▶ [DOCUMENT TEXT]
· · ·

Trade relations between Morocco and Egypt are going through a rough patch. According to the Egyptian newspaper Al-Shorouk, Rabat has imposed an unofficial embargo on Egyptian products in response to Cairo’s trade restrictions on Moroccan exports, particularly in the automobile sector. This escalating dispute raises questions about the effectiveness of the Agadir Agreement, which was meant to facilitate trade between the two nations.
Signed in 2004 and implemented in 2007, the Agadir Agreement was designed to create a free trade zone between Morocco, Egypt, Tunisia, and Jordan, making it easier for these economies to integrate into the European market. However, Egypt’s failure to uphold its commitments under the agreement is now at the center of the current conflict.
Trade figures highlight a significant imbalance. Moroccan imports from Egypt stand at $827 million, while Moroccan exports to Egypt struggle to exceed $52 million. This disparity, according to Morocco’s former Minister of Industry Moulay Hafid Elalamy, results in a $600 million loss for Morocco due to Egyptian restrictions.
In response, Morocco has taken protectionist measures. The Ministry of Industry and Trade has imposed anti-dumping duties on certain Egyptian products, including a 29.93% tariff on canned tomatoes and a 35.33% duty on carpets and textile coverings. These retaliatory actions have sparked concern among Egyptian businesses, which now fear further restrictions.
Egypt, on the other hand, justifies its import restrictions as part of a “foreign currency governance policy.” Cairo argues that its priority is to allocate foreign currency for essential goods, pharmaceuticals, and raw materials, making trade with Morocco more complicated.
This growing standoff threatens the Agadir Agreement, which was originally aimed at strengthening regional economic cooperation. If no resolution is found, the dispute could not only strain relations between Rabat and Cairo but also undermine trade ties across the entire Agadir Agreement region.

· · ·

▶ [MATERIAL SHOWN]

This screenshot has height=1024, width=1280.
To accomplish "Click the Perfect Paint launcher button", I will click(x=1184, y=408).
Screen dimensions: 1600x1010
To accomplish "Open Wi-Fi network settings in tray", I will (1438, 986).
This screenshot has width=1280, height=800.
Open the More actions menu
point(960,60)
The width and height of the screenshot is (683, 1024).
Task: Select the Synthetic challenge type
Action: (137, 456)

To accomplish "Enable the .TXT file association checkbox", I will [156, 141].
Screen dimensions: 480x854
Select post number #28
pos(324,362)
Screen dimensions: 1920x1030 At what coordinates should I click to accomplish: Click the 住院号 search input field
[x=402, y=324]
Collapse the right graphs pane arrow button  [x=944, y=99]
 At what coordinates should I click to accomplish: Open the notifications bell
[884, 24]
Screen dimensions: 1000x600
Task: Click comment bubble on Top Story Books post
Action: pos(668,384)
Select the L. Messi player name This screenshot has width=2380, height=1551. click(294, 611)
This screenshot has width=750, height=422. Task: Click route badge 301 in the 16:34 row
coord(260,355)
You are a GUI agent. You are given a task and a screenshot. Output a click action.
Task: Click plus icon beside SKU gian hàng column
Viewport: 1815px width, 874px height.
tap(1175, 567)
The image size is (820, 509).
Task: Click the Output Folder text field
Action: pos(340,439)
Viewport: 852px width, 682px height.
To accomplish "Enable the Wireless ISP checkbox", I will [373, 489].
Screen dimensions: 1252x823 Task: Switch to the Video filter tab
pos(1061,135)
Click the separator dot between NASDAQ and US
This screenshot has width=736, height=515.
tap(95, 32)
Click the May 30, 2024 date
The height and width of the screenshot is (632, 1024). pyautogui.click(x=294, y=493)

· · ·

▶ [WORK TASK 1]
According to the article on Morocco-Egypt trade, how does Egypt justify its import restrictions? Answer in one to three sentences.
▶ [WORK TASK 2]
Please extract the passage of the article on Morocco-Egypt trade starting at "This growing standoff" and ending at "Agadir Agreement region.".
The entries have no connection to the article on Morocco-Egypt trade.

▶ [FINAL ANSWER 1]
Egypt presents its import restrictions as part of a "foreign currency governance policy." Cairo says its priority is to allocate foreign currency for essential goods, pharmaceuticals, and raw materials, which makes trade with Morocco more complicated.

▶ [FINAL ANSWER 2]
This growing standoff threatens the Agadir Agreement, which was originally aimed at strengthening regional economic cooperation. If no resolution is found, the dispute could not only strain relations between Rabat and Cairo but also undermine trade ties across the entire Agadir Agreement region.